The task —
From the data that follows, print exactly the lines starting at the one containing "Integrations (23, 2381)" and ending at the one containing "microservices testing (82, 213)"; include both of them and nothing more.

Provided entries —

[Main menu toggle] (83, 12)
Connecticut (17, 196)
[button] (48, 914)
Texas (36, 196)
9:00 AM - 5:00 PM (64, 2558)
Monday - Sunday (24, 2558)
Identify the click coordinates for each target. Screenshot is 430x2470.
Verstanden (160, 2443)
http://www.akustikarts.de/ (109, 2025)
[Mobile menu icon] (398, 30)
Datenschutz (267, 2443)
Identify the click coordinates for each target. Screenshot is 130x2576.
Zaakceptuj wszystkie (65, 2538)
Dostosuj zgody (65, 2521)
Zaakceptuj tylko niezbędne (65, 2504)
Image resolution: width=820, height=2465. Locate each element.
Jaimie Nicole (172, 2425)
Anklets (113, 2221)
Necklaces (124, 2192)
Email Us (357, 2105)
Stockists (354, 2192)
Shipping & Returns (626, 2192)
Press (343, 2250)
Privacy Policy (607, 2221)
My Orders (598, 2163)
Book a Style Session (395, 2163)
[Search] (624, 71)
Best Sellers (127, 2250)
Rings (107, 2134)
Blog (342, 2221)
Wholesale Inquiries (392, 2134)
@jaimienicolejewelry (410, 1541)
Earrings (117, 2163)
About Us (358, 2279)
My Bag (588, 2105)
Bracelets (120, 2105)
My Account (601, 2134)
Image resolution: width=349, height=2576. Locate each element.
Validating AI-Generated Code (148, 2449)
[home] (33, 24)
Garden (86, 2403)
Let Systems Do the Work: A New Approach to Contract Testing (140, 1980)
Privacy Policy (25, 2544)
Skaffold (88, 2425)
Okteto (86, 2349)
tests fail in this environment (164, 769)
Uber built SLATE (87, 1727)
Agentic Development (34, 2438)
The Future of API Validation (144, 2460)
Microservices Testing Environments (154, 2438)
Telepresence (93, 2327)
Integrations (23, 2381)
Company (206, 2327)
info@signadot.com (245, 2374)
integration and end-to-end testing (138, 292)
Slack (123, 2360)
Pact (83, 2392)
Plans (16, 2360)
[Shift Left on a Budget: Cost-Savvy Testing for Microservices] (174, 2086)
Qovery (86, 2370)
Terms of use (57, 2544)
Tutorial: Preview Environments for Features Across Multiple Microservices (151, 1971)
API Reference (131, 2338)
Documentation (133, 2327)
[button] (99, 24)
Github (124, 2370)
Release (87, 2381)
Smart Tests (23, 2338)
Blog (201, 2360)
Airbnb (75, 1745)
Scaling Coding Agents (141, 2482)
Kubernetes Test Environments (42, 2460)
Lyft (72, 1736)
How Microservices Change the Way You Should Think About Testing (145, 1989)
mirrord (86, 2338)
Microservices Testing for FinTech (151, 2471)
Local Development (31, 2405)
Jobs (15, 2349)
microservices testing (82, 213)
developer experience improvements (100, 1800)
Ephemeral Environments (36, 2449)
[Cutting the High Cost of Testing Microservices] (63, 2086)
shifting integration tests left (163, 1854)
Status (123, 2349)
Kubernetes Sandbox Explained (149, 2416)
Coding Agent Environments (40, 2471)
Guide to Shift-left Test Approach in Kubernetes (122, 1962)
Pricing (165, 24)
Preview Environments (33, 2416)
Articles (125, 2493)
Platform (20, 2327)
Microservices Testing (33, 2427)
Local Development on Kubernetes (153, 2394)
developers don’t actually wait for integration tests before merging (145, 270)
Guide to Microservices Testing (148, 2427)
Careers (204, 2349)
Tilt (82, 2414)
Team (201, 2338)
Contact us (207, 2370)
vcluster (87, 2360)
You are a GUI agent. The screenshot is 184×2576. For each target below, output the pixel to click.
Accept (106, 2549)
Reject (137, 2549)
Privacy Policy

Solution to the exercise —
Integrations (23, 2381)
Company (206, 2327)
info@signadot.com (245, 2374)
integration and end-to-end testing (138, 292)
Slack (123, 2360)
Pact (83, 2392)
Plans (16, 2360)
[Shift Left on a Budget: Cost-Savvy Testing for Microservices] (174, 2086)
Qovery (86, 2370)
Terms of use (57, 2544)
Tutorial: Preview Environments for Features Across Multiple Microservices (151, 1971)
API Reference (131, 2338)
Documentation (133, 2327)
[button] (99, 24)
Github (124, 2370)
Release (87, 2381)
Smart Tests (23, 2338)
Blog (201, 2360)
Airbnb (75, 1745)
Scaling Coding Agents (141, 2482)
Kubernetes Test Environments (42, 2460)
Lyft (72, 1736)
How Microservices Change the Way You Should Think About Testing (145, 1989)
mirrord (86, 2338)
Microservices Testing for FinTech (151, 2471)
Local Development (31, 2405)
Jobs (15, 2349)
microservices testing (82, 213)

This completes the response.